▶ DATA FOR PROCESSING:
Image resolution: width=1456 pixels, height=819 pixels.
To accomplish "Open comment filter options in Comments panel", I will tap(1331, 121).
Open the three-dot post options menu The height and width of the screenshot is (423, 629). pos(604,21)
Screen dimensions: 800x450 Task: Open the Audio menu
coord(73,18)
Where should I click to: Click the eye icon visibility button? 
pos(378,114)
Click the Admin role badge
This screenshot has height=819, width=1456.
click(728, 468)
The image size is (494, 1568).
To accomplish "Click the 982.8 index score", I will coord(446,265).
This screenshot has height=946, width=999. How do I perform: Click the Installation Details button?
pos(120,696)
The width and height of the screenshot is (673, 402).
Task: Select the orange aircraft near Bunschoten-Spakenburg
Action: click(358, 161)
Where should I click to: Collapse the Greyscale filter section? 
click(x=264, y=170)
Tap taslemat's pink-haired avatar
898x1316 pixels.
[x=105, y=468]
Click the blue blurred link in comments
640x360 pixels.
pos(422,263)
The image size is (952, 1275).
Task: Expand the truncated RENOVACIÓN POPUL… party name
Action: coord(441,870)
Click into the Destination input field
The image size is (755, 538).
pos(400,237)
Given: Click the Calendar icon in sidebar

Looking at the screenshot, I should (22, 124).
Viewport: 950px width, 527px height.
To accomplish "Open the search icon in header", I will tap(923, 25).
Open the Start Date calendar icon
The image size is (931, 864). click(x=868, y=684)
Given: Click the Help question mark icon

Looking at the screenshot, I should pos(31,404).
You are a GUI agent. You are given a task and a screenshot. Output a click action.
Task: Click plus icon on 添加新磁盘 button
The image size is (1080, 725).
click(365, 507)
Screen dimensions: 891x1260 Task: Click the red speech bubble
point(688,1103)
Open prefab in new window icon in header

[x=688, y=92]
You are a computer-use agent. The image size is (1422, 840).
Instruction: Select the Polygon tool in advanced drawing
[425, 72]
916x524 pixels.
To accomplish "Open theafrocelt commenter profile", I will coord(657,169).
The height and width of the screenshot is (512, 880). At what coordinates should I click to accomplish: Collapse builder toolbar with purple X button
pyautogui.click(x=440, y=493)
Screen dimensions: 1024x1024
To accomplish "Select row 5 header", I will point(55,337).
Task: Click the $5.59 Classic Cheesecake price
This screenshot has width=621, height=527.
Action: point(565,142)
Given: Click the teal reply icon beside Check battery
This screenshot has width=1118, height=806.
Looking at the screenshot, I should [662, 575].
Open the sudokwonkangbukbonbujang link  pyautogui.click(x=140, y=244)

▶ TASK PROMPT: Every line above that holds "options" counts once; state the total and nothing else.

▶ EXPECTED ANSWER: 2